The lawyer handling the insolvency of Greensill Capital’s bank in Germany has asked his counterparts in the U.K. and Australia to cooperate on sifting through what’s left of the supply chain finance firm, Bloomberg News reported. The administrators should work together on securing and managing the firm’s assets, according to a spokesman for Michael Frege, the lawyer handling the insolvency of Greensill Bank AG. Frege filed a lawsuit in London to safeguard the legal position of the bank, the spokesman said Wednesday. The case was filed earlier this week, according to court records.
The Corporate Insolvency and Governance Act 2020 introduced a number of temporary changes to UK insolvency laws last year, according to a commentary in the National Law Review. Those changes, together with other measures such as the moratorium on forfeiture proceedings have recently been extended, we assume, to avoid the perceived cliff edge of insolvencies that might follow if such measures are brought to an end abruptly.
A $40 million potential fraud that threatens to wipe out a chunk of OSB Group Plc’s profits is linked to a client with a niche business line: piano leasing, Bloomberg News reported.
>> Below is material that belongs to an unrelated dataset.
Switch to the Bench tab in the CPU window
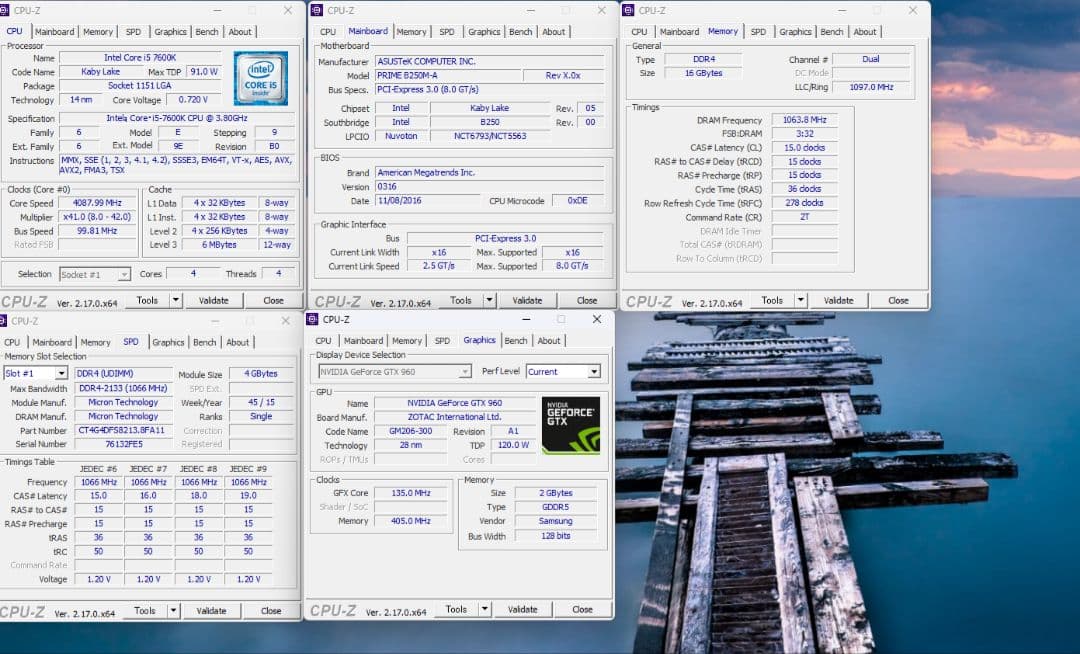click(x=206, y=31)
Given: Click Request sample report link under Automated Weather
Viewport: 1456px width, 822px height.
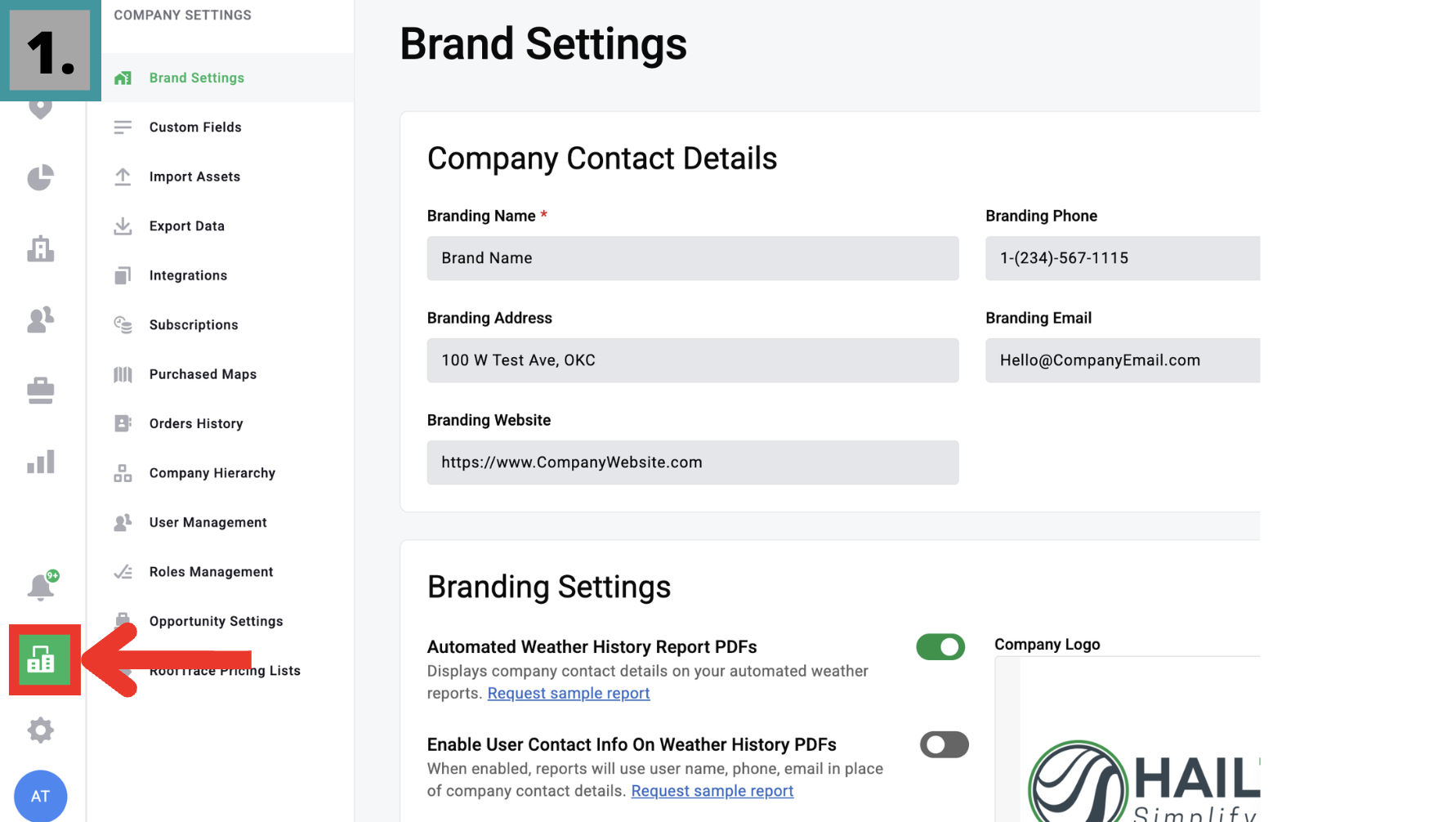Looking at the screenshot, I should pos(569,694).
The British lender has filed to place Duet Capital (Holdings) Ltd. into administration, a form of U.K. bankruptcy, and contacted the Financial Conduct Authority about the suspected fraud, according to a corporate filing and people familiar with the matter.
At a hearing that began at 5 p.m. on March 1, lawyers for Greensill Capital desperately argued before a judge in Sydney, Australia, that the firm’s insurers should be ordered to extend policies set to expire at midnight. Greensill Capital needed the insurance to back $4.6 billion it was owed by businesses around the world, and without it 50,000 jobs would be in jeopardy, they said. The judge said no; the company had waited too long to bring the matter to court. A week later, Greensill Capital — valued at $3.5 billion less than two years ago — filed for bankruptcy in London.